Moon wrote he chose to open Oliv and Brunch at the Shoppes at Williamson Crossing because the new shopping center offers “maximum exposure to an expanding residential, commercial area, while serving all our clientele (with) meat, vegetarian and vegan choices.”
“As COVID has demonstrated, the foods we eat play an important role in the building blocks of our health and immune system. We want to bring to the area an alternative with healthy choices available,” Moon wrote.
The developer of the Shoppes at Williamson Crossing is Orlando-based Unicorp. An ExtraSpace storage center recently opened there. Construction has begun on a 7,000-square-foot AdventHealth senior care facility, said Taylor Coan, director of leasing for Unicorp.
Unicorp plans to break ground by year’s end on another multi-tenant retail building at the Shoppes. “We’ve got a few new tenants that we’re not ready to announce yet,” said Coan.
Edison Apartments
Unicorp is also the developer of a luxury apartment complex called The Edison Daytona that’s going up on a 13.7-acre site just east of the Shoppes on the southwest corner of LPGA and Clyde Morris boulevards. Construction of the four four-story building is expected to be completed by July 2022, said Katie Bucher, development manager for the development company.
The Edison will offer 262 apartment units as well as an 8,000-square-foot clubhouse. Pre-leasing of the units will likely begin in either November or December, Bucher said.
Rental rates have yet to be determined, but “are definitely going to be market rate,” said Bucher.
Latitude Landings
On the other side of I-95, Sutton Properties, the developer of the Publix-anchored Latitude Landings shopping center on the northeast corner of LPGA Boulevard and Tymber Creek Road, is clearing land on three future outparcel buildings, one of which will be a Space Coast Credit Union branch.
The developer is also making plans to begin construction next year of Latitude Landing’s second phase which will expand the shopping center eastward.
The Daytona Beach City Commission on Wednesday night was expected to approve a request on behalf of the developer to include the allowable commercial uses at Latitude Landings as well as approve the installation of more monument signs so more tenants can be listed.
The requested additional commercial uses are as follows: “arts, crafts, music, dance, photography, or martial arts studio/school, business services office (including insurance offices), medical or dental clinic/office (including Dental Care Alliance LLC and Humana), professional services establishment, optical goods store (including optical retail and optical exams), (and a) veterinary clinic.”

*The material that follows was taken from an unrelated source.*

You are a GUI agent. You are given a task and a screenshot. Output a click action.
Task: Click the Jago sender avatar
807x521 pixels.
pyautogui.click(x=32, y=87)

Latitude Landings is already home to a number of businesses including a Mexican restaurant called Anejo Cocina Mexicana which opened a few months ago, a gourmet food shop called Oil & Vinegar that opened last year along with Cindy Ferrera State Farm Insurance agency, a Hair Cuttery salon, Precision Eye Institute, a Woofgang Bakery and Grooming store for pets, a nail salon called Noire the Nail Bar, a golf cart store called Ace of Carts, and a Publix Liquor store. A UPS store is also coming soon.
Upon full build-out, the 36-acre Latitude Landings will have a total of 200,000 square feet of retail space as well as restaurants and professional service businesses.
Latitude Landings is located at the entrance to Latitude Margaritaville, the fast-growing Jimmy Buffett-themed 55-and-older community that has already grown to more than 1,500 homes in just three-and-a-half years.